On Retreat

This week I have been staying at Pluscarden Abbey, near Elgin in the Scottish Highlands. It was my first retreat and the first time that I had been so far north since childhood, when we boarded the sleeper train to Inverness for a family holiday. Clutching my precious train tickets and my Railcard, my journey up the east coast was spent reading, taking in the view, listening to the guard remind us again about tickets, luggage and refreshments, hoping that I would meet my connection at Edinburgh on time, checking to make sure that I hadn't dropped any of my tickets and worrying about whether I had enough money to afford a train sandwich and the taxi fare from Elgin station. By a small miracle, I did.

Such anxieties about time and money don't arise at Pluscarden, at least for the guests, who are always coming and going. The Abbey lies in a valley six miles from Elgin, but the steep forested hills and folds of earth, water, wood and stone seal it from the outside. The Church is ancient and hallowed and the living quarters basic, but comfortable – a mixture of boarding school and youth hostel. 

The monks have their own enclosure, which guests may not visit. Even in the Church you sit in a side chapel that is roped off from them. Their habits, socks and sandals are a further difference. You feel conscious of being an outsider, though a very warmly welcomed outsider. This emphasis on separateness is designed to maintain the sense of holiness. To be holy you are called to be apart, to live differently with a different focus. You feel rather flat-footed in such a place and anxious not to clumsily disrupt their serenely ordered sphere of silence, work, study and prayer. Next to such difference you look at yourself with fresh eyes. We go away to lose ourselves, but whom do we find instead?
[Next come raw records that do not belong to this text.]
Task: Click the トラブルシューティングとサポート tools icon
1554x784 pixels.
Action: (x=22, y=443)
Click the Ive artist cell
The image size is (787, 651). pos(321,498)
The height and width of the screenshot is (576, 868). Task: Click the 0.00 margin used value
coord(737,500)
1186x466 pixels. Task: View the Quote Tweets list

The only time when you enter the enclosure is to eat with the monks. You sit at a separate table and eat in silence, but it is a glimpse into a communal way of life that goes back unchanged over centuries. The fare is simple and filling; bread and butter, boiled eggs and apples, soup and potatoes, corned beef and baked beans, tea and sponge pudding. An exception was the Feast of St. Andrew: venison curry, organic beer and apple pie. 
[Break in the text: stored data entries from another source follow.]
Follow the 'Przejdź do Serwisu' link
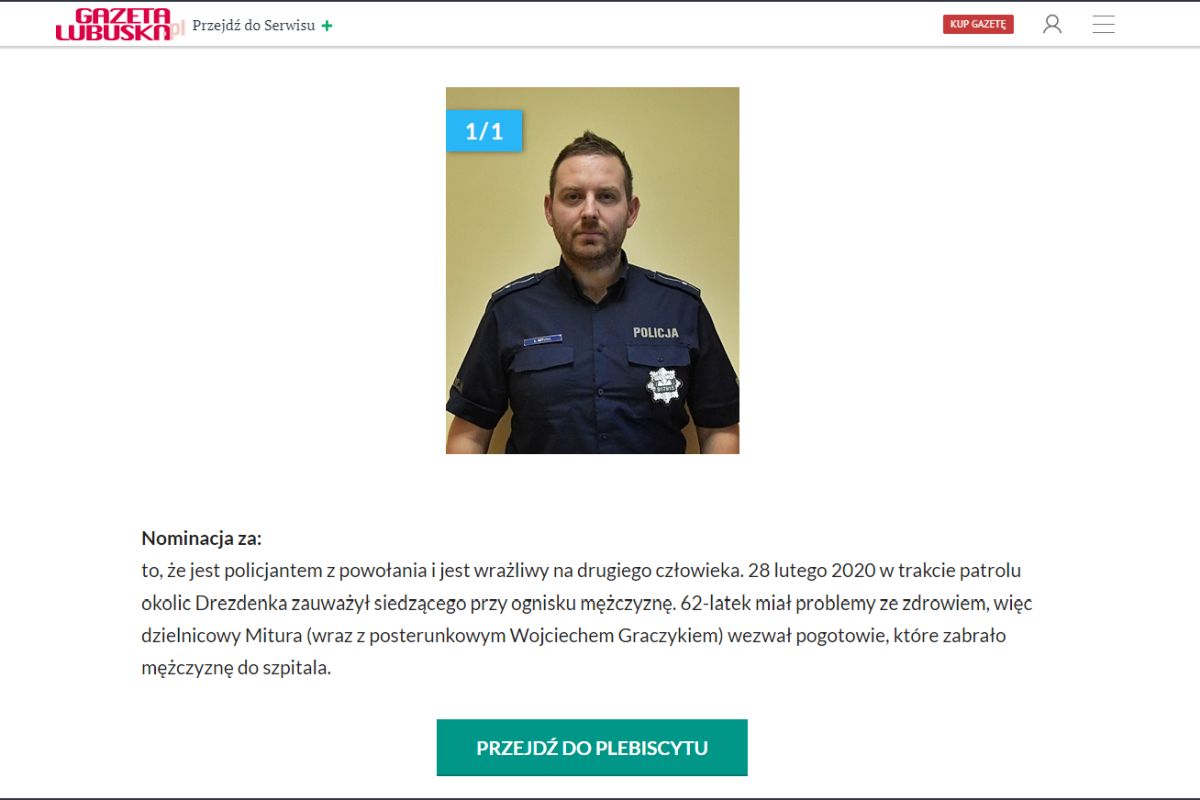Screen dimensions: 1200x800 click(x=254, y=26)
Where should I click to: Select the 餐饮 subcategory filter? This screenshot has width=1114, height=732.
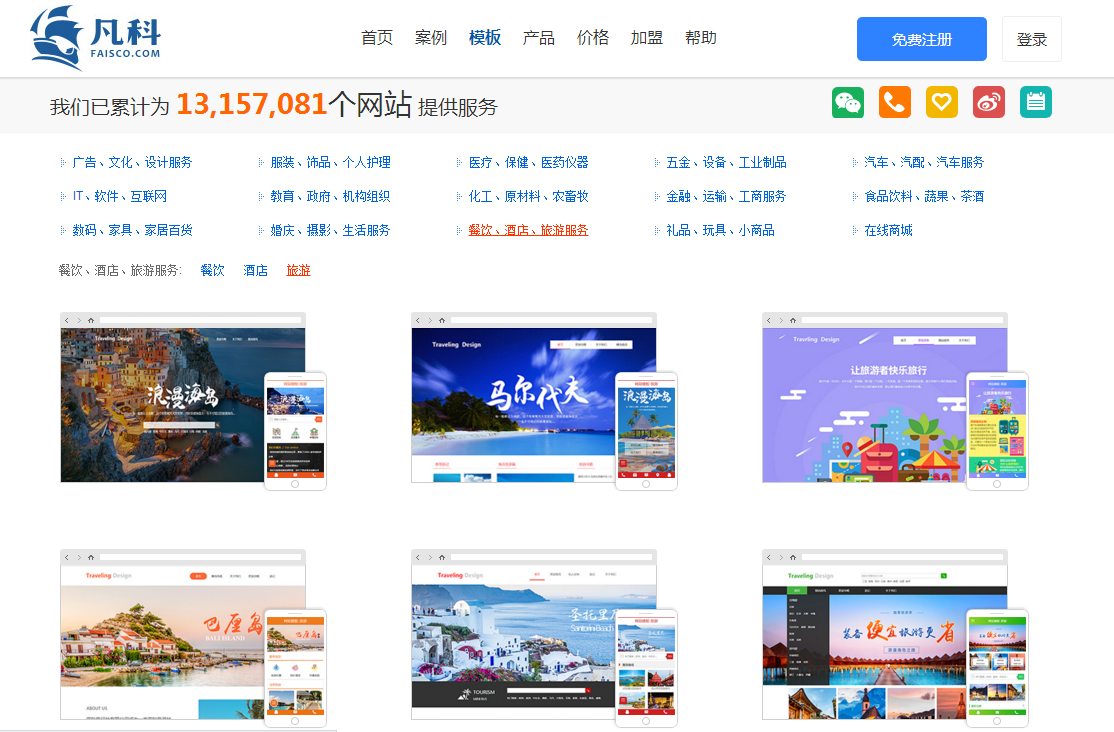coord(212,270)
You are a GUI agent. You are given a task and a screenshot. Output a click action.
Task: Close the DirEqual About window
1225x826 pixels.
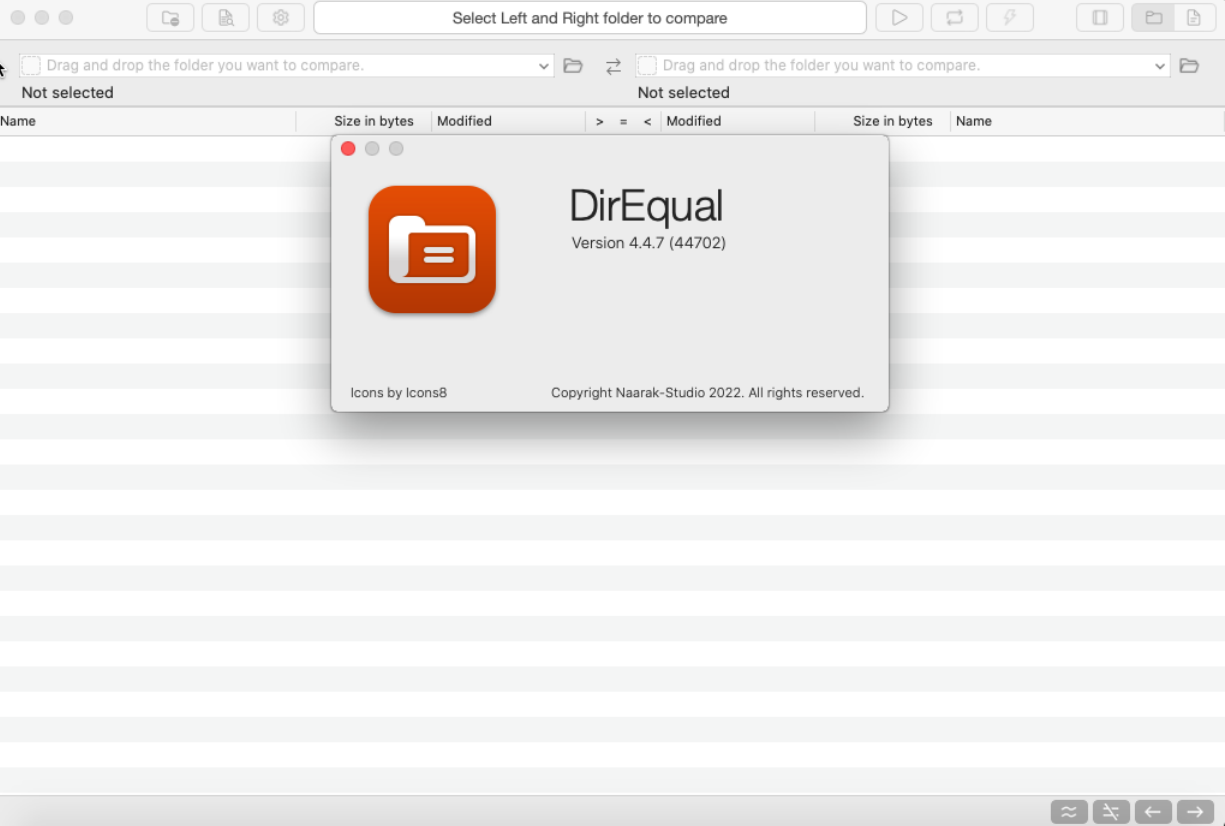(x=348, y=149)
The monks at first seem quite unknowable, living as they do. Who are they? Who were they? Where do they come from? How did they come to be here? It seems rude to ask. Outwardly they all look self-contained and self-disciplined, but they must contend with problems both real and petty, even here. I don't know if I could learn to wear such discipline lightly, such a highly ritualised world could end up feeling restrictive and burdensome. The test, of course, is to submit yourself to it. 

Upon leaving the Abbey, I realised that I had gone for five days without listening to a radio, reading a newspaper, or going online. Quite an achievement in this day and age. Anything could have happened and I wouldn't have known. I hadn't left the country, or gone into a different time zone, yet I had been further away and more out of it than ever before. There may be a world out there, but it is shrinking all the time. It is increasingly difficult to feel that you have escaped. But here was an entirely different world, hidden, yet close at hand. To return and shoulder worldly cares was quite a surprise. The old priorities of time and money reassert themselves again; deadlines must be met and pennies counted.